Just as the holiday calls attention to freedom and struggle, Black cyclists bring awareness to the joys and challenges Black bikers face. For example, a joint report presented by the League of American Bicyclists and the Sierra Club found that Black people are among the fastest-growing groups of bikers in the country, along with Asian and Latinx folks.
But the fatality rate for Black cyclists is 30 percent higher than it is for their white counterparts. This is due, in part, to infrastructure, Brown says, adding that there are very few bike lanes in Brownsville where she grew up. What’s more, a recent analysis in Bicycling examined traffic infractions in three major cities and found that Black cyclists are stopped, searched, ticketed, and arrested more frequently than white bikers.
So even though Good Co. Bike Club rides are more of a social bonding than political protest, members know that everyone's imagination expands when Black people take up space. Merely existing as a Black person pushes society forward. Sometimes that means ignoring the gentrifiers who think Black people only assemble to protest. But often, by being unapologetically joyful, we give other Black people permission to do the same. “It's important for the youth to see us, to see me on a bike,” Brown says. “I've seen young Black girls see me riding in my cute little outfits, and they're like ‘Oh, I want to be like her. I want to do that.’”

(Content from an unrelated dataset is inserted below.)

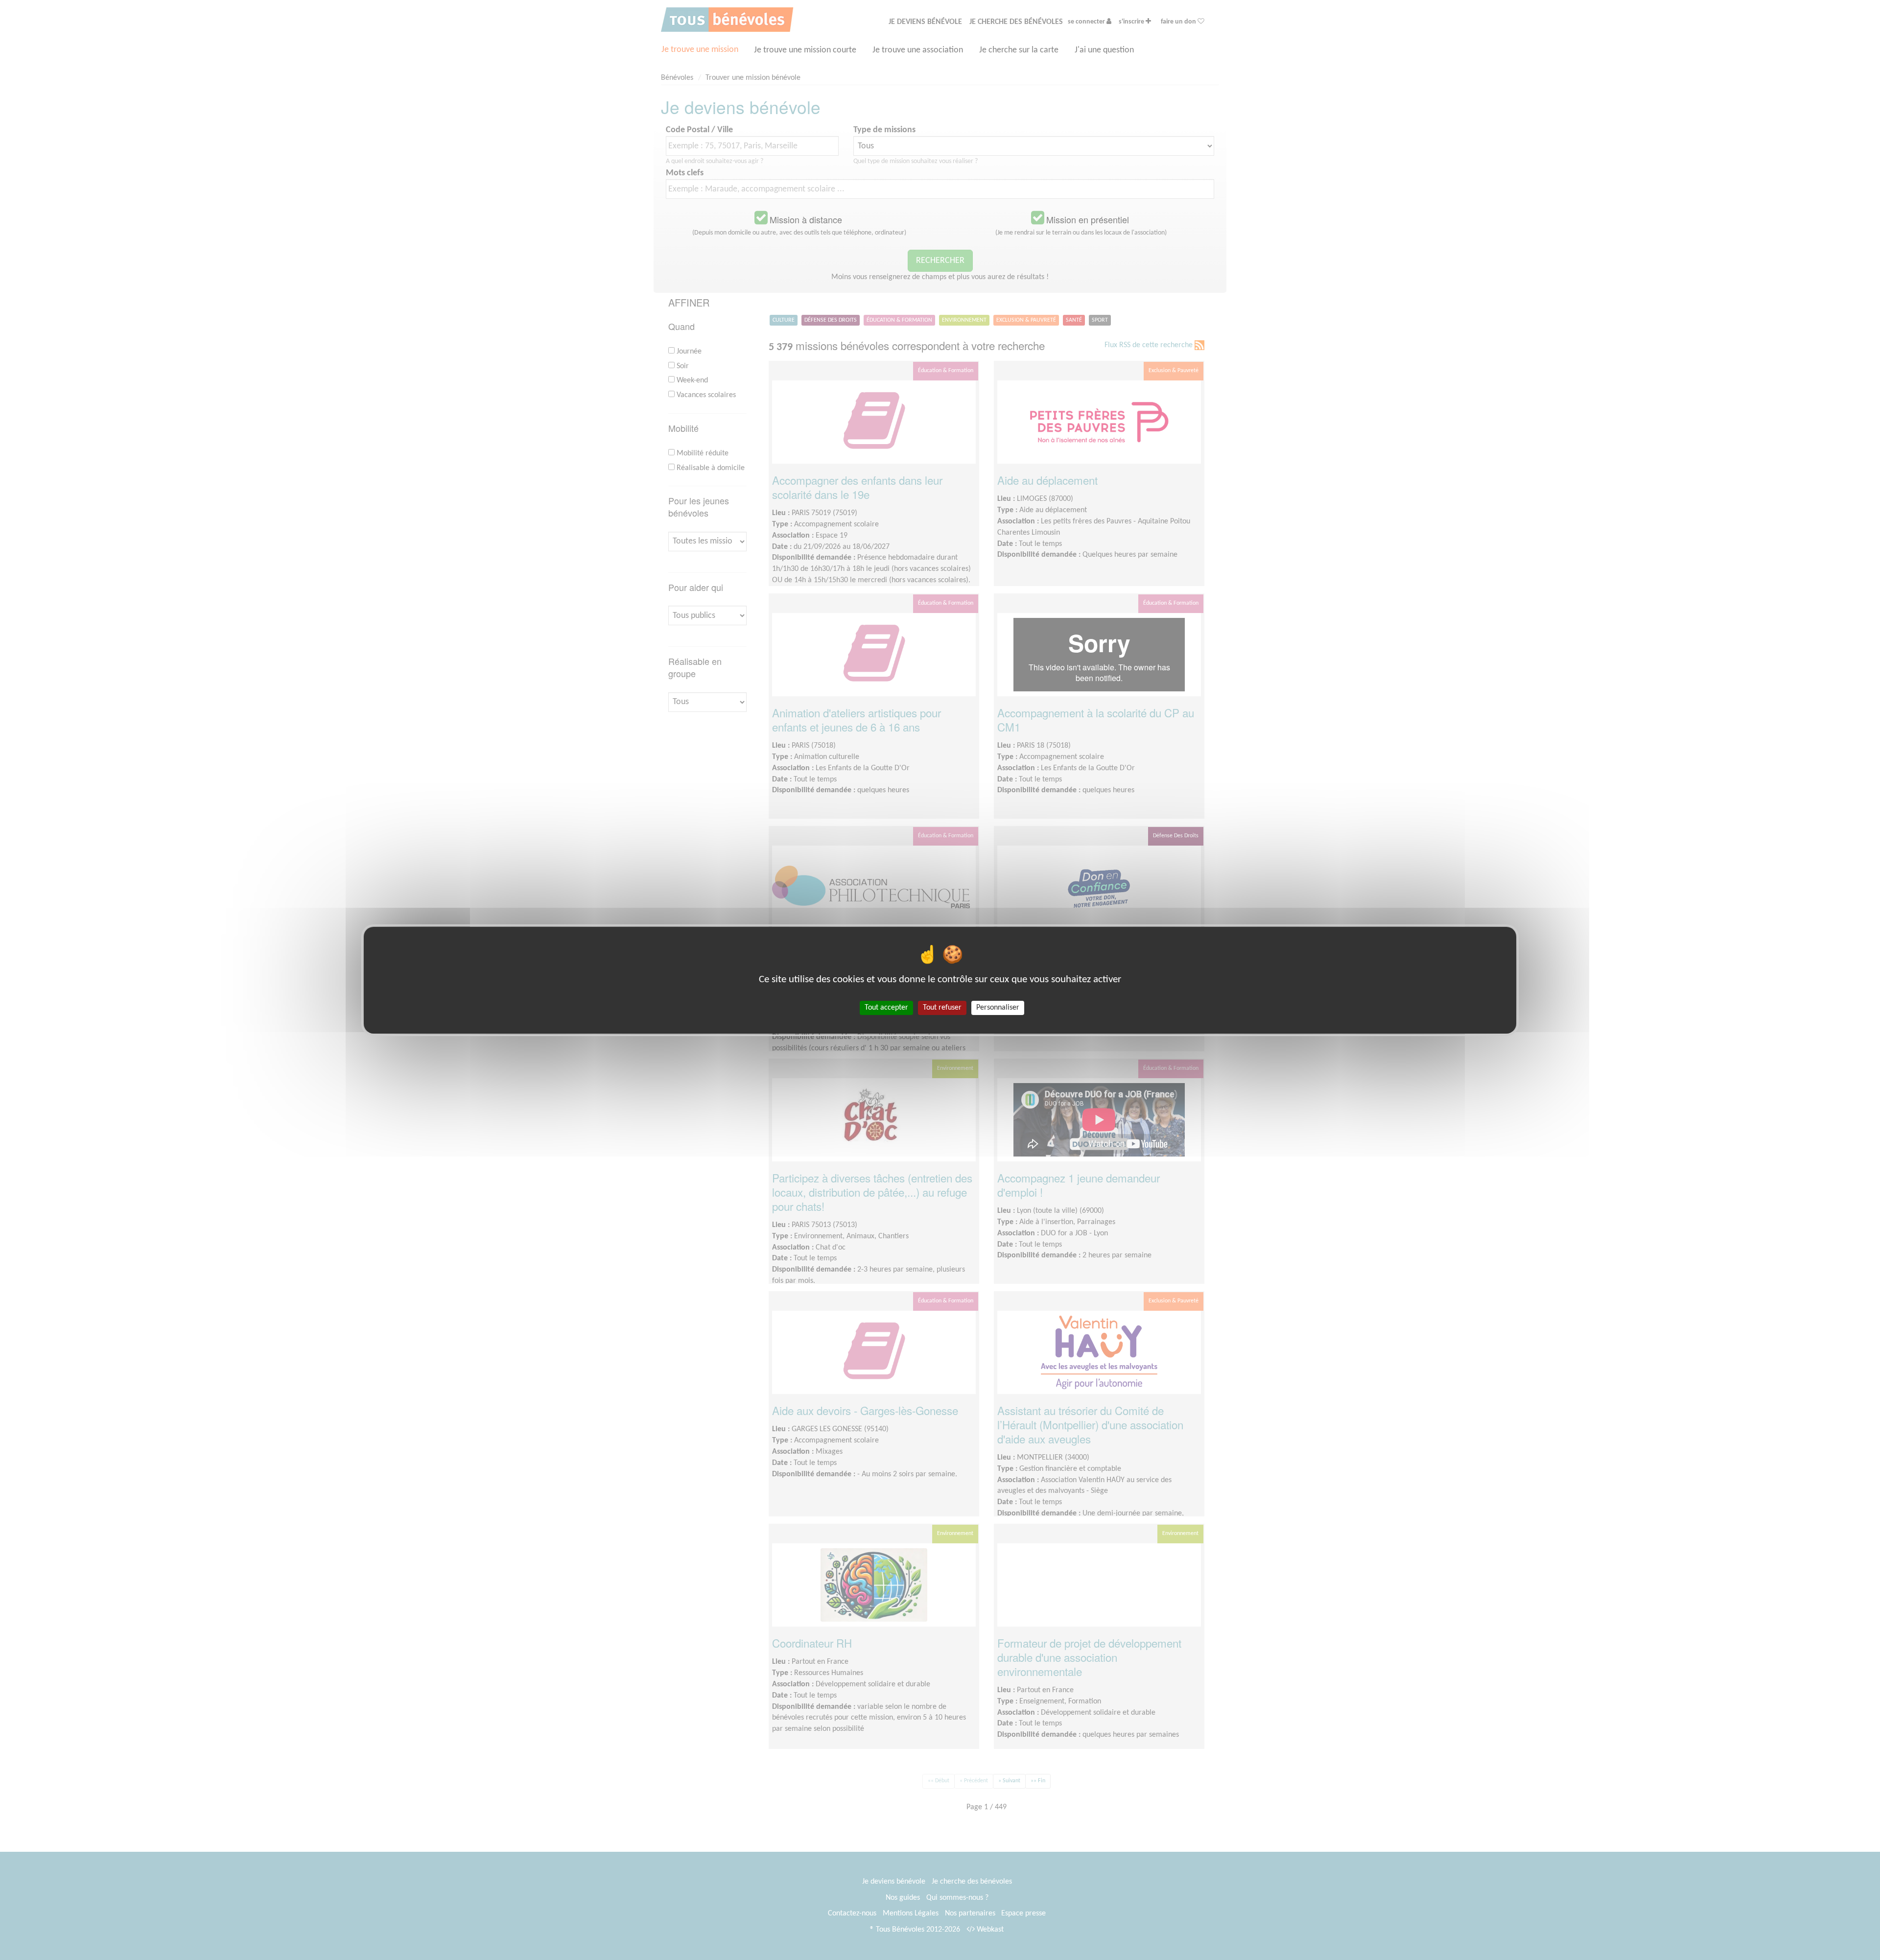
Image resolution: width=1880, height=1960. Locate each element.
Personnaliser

In just over a year, Good Co. Bike Club has gone from an informal hang to a robust and supportive community. The organization has donated bikes, worked with local politicians to make sure rides are safe, developed strategic partnerships to launch online bike tutorials, expanded diversity in the cycling space.

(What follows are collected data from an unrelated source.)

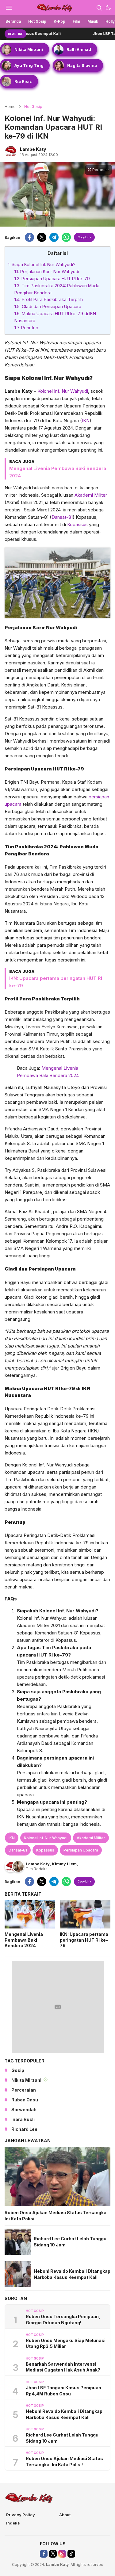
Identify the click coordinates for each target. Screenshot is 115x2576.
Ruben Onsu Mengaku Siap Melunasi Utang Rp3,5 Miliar (65, 2343)
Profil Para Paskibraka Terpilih (48, 299)
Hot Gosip (33, 106)
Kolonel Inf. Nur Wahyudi (62, 391)
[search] (99, 8)
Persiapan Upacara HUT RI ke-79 (52, 278)
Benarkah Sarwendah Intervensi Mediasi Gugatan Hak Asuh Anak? (63, 2367)
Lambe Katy (33, 149)
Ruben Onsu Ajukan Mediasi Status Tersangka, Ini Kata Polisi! (56, 2215)
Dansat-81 (62, 517)
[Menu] (8, 8)
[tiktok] (71, 2554)
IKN (86, 420)
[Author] (11, 151)
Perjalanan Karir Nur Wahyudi (46, 271)
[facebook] (29, 237)
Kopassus (77, 524)
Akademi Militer (91, 495)
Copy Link (84, 237)
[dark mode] (108, 8)
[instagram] (62, 2554)
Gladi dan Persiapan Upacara (47, 306)
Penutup (26, 327)
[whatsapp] (66, 237)
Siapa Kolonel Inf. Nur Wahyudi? (41, 264)
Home (10, 106)
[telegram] (54, 237)
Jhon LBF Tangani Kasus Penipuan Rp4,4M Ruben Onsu (63, 2390)
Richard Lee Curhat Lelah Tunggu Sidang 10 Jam (70, 2241)
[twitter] (41, 237)
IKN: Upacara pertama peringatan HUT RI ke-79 (84, 1940)
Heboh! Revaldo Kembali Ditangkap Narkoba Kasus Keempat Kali (72, 2274)
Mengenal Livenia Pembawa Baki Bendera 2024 (24, 1940)
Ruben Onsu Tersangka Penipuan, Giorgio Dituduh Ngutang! (63, 2319)
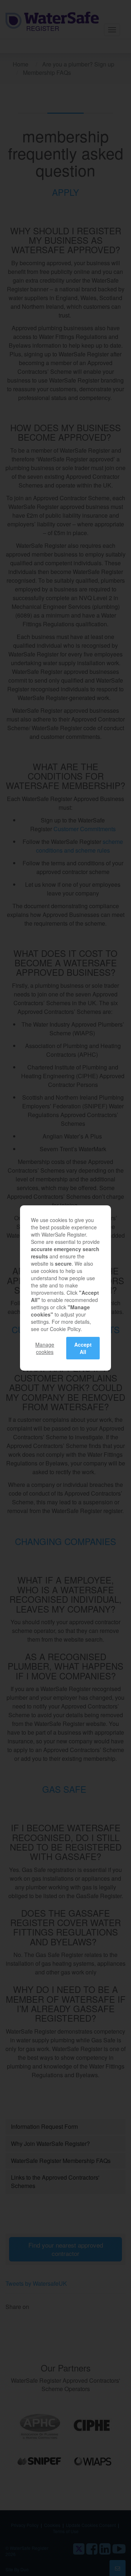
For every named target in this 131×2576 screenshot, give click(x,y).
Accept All (83, 1348)
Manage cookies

But, whether you see Good Co. as a protest organization, a social club, Instagram goals, or a wellness movement, Good Co. Bike Club’s most radical achievement is that it consistently provides places where Black people can catch their breath, find community, and feel free. “We need progress, and we need empowerment for our people,” Joseph explains. “But the first thing that we want to bring to people is a place where they can feel safe.”